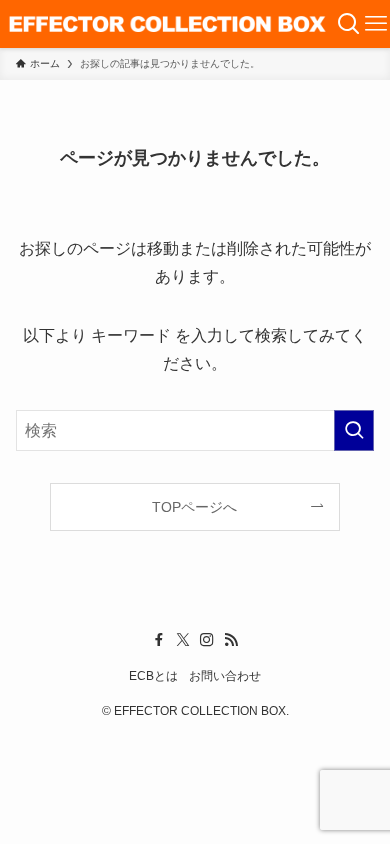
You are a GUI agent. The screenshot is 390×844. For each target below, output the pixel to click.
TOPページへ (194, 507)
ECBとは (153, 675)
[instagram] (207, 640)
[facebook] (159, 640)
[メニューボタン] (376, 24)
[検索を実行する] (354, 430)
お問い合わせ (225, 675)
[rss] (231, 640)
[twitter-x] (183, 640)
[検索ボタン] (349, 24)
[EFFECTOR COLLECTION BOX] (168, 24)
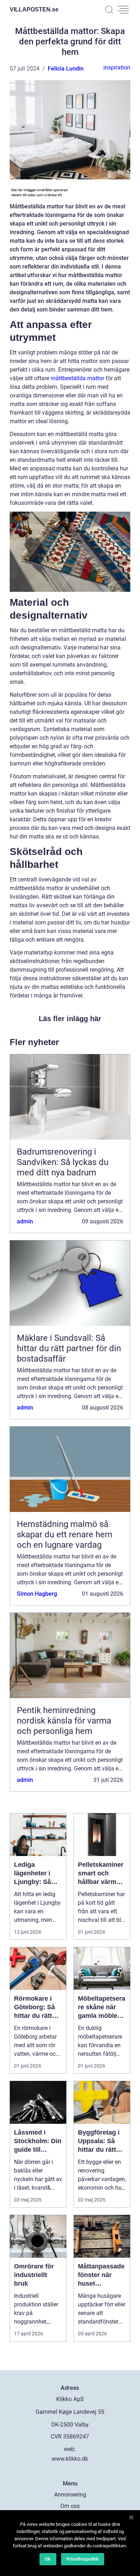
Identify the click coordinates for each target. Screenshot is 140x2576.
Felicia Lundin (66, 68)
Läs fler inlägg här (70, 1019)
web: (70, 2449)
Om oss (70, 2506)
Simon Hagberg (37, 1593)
+++++
### TO DO:
Lines from the one containing "ECBとは (153, 675)" through the final line of the entries above are to be retyped exactly, with every picture left out.

### TASK RESPONSE:
ECBとは (153, 675)
[instagram] (207, 640)
[facebook] (159, 640)
[メニューボタン] (376, 24)
[検索を実行する] (354, 430)
お問い合わせ (225, 675)
[rss] (231, 640)
[twitter-x] (183, 640)
[検索ボタン] (349, 24)
[EFFECTOR COLLECTION BOX] (168, 24)
Identify the click coordinates for each target. Screenshot is 140x2576.
Felicia Lundin (66, 68)
Läs fler inlägg här (70, 1019)
web: (70, 2449)
Om oss (70, 2506)
Simon Hagberg (37, 1593)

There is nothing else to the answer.